In the preceding sentence it has been made clear that the total amount of
consideration not only included the price but also other amounts which
represent the expenses required for competing the sale. This is clear from the
paragraph 21 of the judgment where this Court said:- "For the same reasons
we hold that the transport subsidy was a part of the consideration for which
sugarcane was sold by the sugarcane-growers to the appellants.
Though the agreements between the parties provided for delivery by the
sugarcane-growers at the factory gate and though the transport charges paid by
the appellants were not to the sugarcane-growers but to third-party lorry-
owners, they were made for securing regular supply of sugarcane as per the
Though payments were made at the instance of the Government of Tamil Nadu
they also became a part of the implied agreement between the appellants and the
sugarcane- growers. They were not post-sale expenses.

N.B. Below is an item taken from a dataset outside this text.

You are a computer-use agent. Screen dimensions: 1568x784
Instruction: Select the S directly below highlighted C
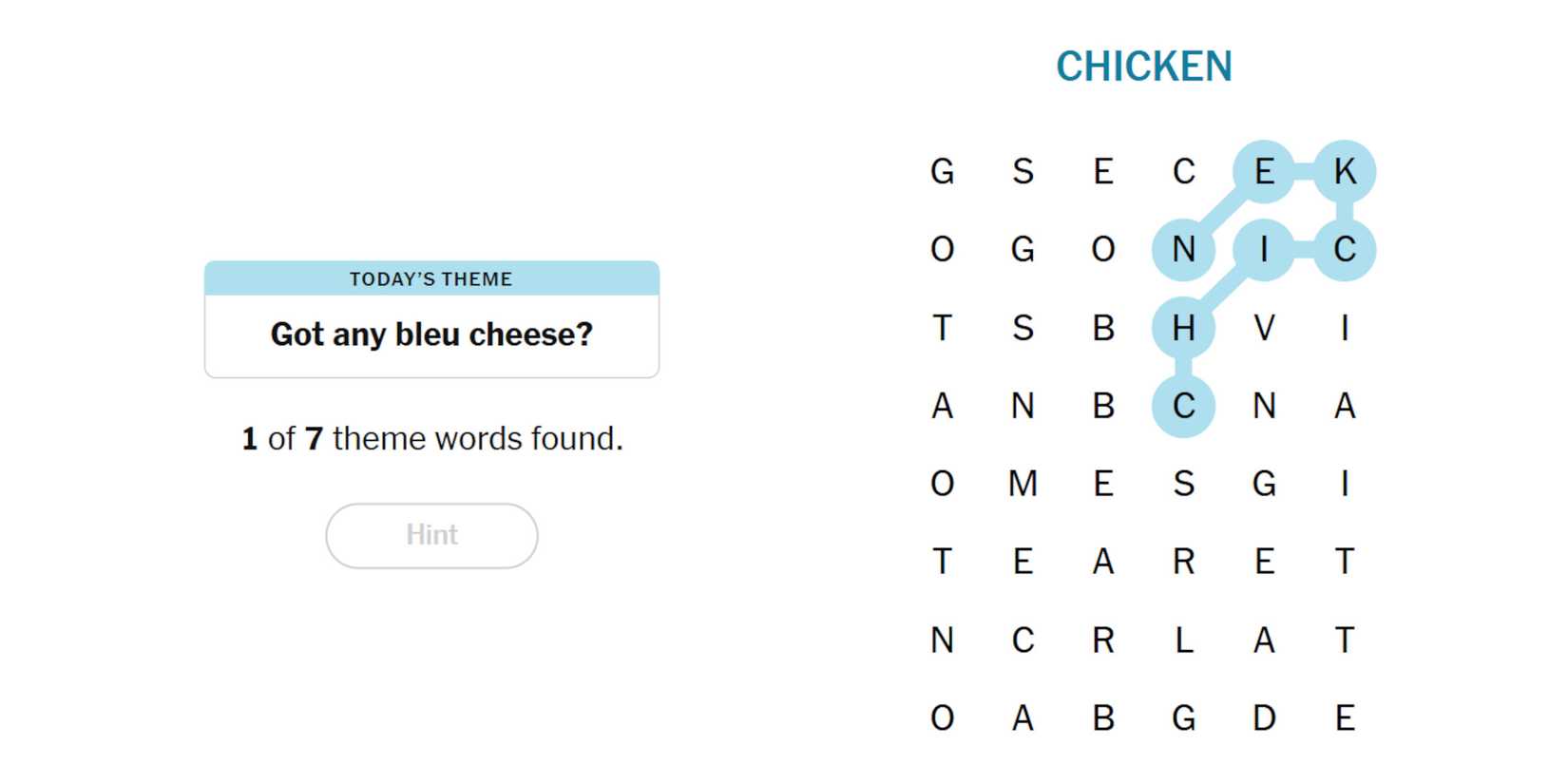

Those amounts were paid to ensure scheduled delivery of sugarcane. The sale
of sugarcane became complete only thereafter. Those payments can be regarded
either as payments made on behalf of the sugarcane-growers or payments made in
modification or variation of the earlier agreements entered into by the sugarcane-growers
for selling sugarcane. In either case they could legitimately be regarded as
the components of the sale price as the sellers would have otherwise included
those amounts in the sale price." (Emphasis added) It is of significance
this view was expressed despite the fact that the State Governments directive
was not incorporated in that particular agreement for purchase of sugar cane.
The principles would therefore a fortiori be applicable to the present case
where the directive formed part of the agreement. The issue raised by the
appellant before us has thus been answered in the negative by this Court in
E.I.D. Parry which view we respectfully adopt.
The decision relied upon by the appellants namely Bros.,1989 (1) SCC 143
does not support the appellant. In fact the Court found in that case that the
costs of freight or delivery were included in the sale price.
The assessment orders of the Department in respect of the earlier years also
relied on by the appellants were based on the earlier decision of the High
Court in State of Tamil Nadu vs. Madhurantakam Cooperative Sugar Mills (supra)
which was specifically overruled by the Full Bench in Chengalvarayan's case.
The findings of the Tribunal sought to be relied upon by the appellant
related to a previous stage of proceedings. The order of the Special Taxation
Tribunal which was passed on an enhancement petition filed by the respondents
and which was the subject matter of the writ petition before the High Court,
had held against the assessee following the decision of the Full Bench of the
Madras High Court in Chengalvarayan Co- operative Sugar Mills Ltd. V. State of
Tamil Nadu (supra) which was affirmed by this Court in E.I.D. Parry's case.
The appellants then said that the decision of this Court in EID Parry
(supra) was limited to the facts of that case and that this has been held by
the Karnataka High Court in Ugar Sugar Works Ltd. vs. Deputy Commission of
Commercial Taxes (2005) 139 STC 413. According to the Karnataka High Court, the
decision in EID Parry did not lay down any principle but was confined to the
facts of that case. It is unnecessary for us to consider whether the Karnataka
High Court was correct in its interpretation of the decision in EID Parry
because we are of the view that even on the basis of the opinion expressed in Ugar
Sugar Works Ltd. (supra), EID Parry cannot be factually distinguished from the
present case, as we have found as a matter of fact that the transport subsidy
formed part of the consideration for the purchase of the sugar cane by the
appellant from the sugar cane growers.
In the circumstances aforesaid we are of the view that the appeals must be
and are hereby dismissed with costs.